La ciudad de Baeza, la Biatia de los romanos, tiene por vecina, y por hermana mayor con el permiso de unos y de otros, a Úbeda. A pesar de sus denominaciones más antiguas: Bétula para los romanos y Ubbadat al Arab para los árabes, la ciudad de Úbeda es eminentemente renacentista. Una serie de monumentos admirables que no tiene fin. Hasta medio centenar de ellos merecen ser visitados.
Existe una tradición apócrifa que asegura que Úbeda fue fundada por un hijo de Noé. Nos parece estupendo. En aquellas tierras de María Santísima, la hipérbole contó siempre con profunda raíz. Tampoco tiene cerros; son pequeñas ondulaciones tapizadas de olivar las que la rodean; de ahí que el famoso dicho no fue sino una patraña del caballero Álvar Fáñez, que en lugar de vigilarla la dejó perder por haberse entretenido con una bella musulmana toda la noche entre unos olivos, arguyendo luego al rey castellano que se había perdido “por esos cerros”.
¿Pero qué es lo que más nos impresionó, lo que vale la pena ver en Úbeda? Mucho —respondería a mi propia pregunta—. Nos situaron en primer lugar en la plaza Vázquez de Molina. Dijo el guía, y no le faltaba razón, que por cuanto a monumentalidad era aquella la plaza más completa de España. Entre iglesias, palacios y otros monumentos de interés, eran cinco, si no recuerdo mal, los que teníamos alrededor en aquel instante: la Sacra Capilla del Salvador, lujosos enterramiento del secretario de estado de Carlos V, don Francisco de los Cobos, y de su mujer doña María de Mendoza, proyectada por Siloé y construida por Andrés de Vandelvira, con esculturas de Jamete y retablo mayor, incendiado en parte durante la Guerra Civil y restaurado después, de Berruguete. El palacio de las Cadenas, hoy ayuntamiento de Úbeda, con escudos por doquier de la familia Mendoza. El parador de turismo del Condestable Dávalos, obra de Vandelvira como tantos más. El palacio del Marqués de Mancera, recuerdo de don Pedro de Toledo, virrey del Perú. Y para terminar en dicha plaza, la iglesia de Santa María de los Reales Alcázares, con impresionante fachada y bellísimo claustro. Todo ello sin caminar apenas, sólo seguir con la mirada lo que tenemos alrededor y dirigir los pasos hacia lo que vemos.

******

» **Requisitos del problema**
Enumera los monumentos que, según el texto sobre Úbeda, rodean la plaza Vázquez de Molina.

» **Datos almacenados**
******

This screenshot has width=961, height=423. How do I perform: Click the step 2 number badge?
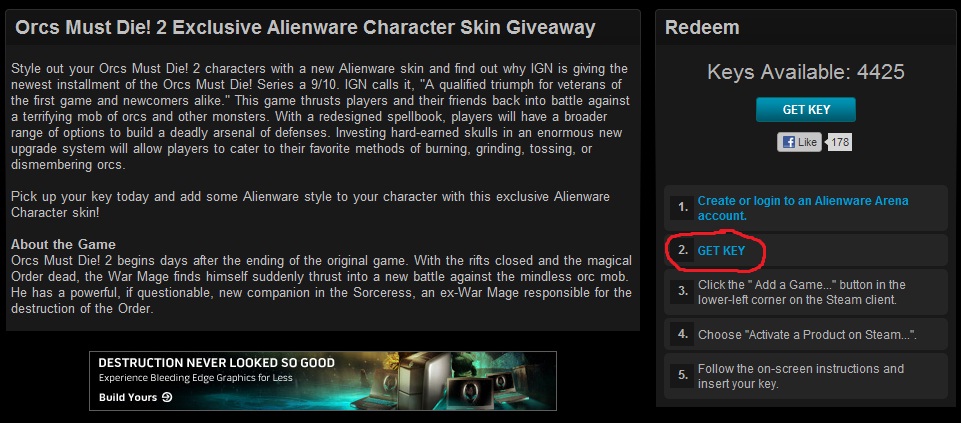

******

» **Respuesta escrita**
La Sacra Capilla del Salvador, el palacio de las Cadenas, el parador de turismo del Condestable Dávalos, el palacio del Marqués de Mancera y la iglesia de Santa María de los Reales Alcázares.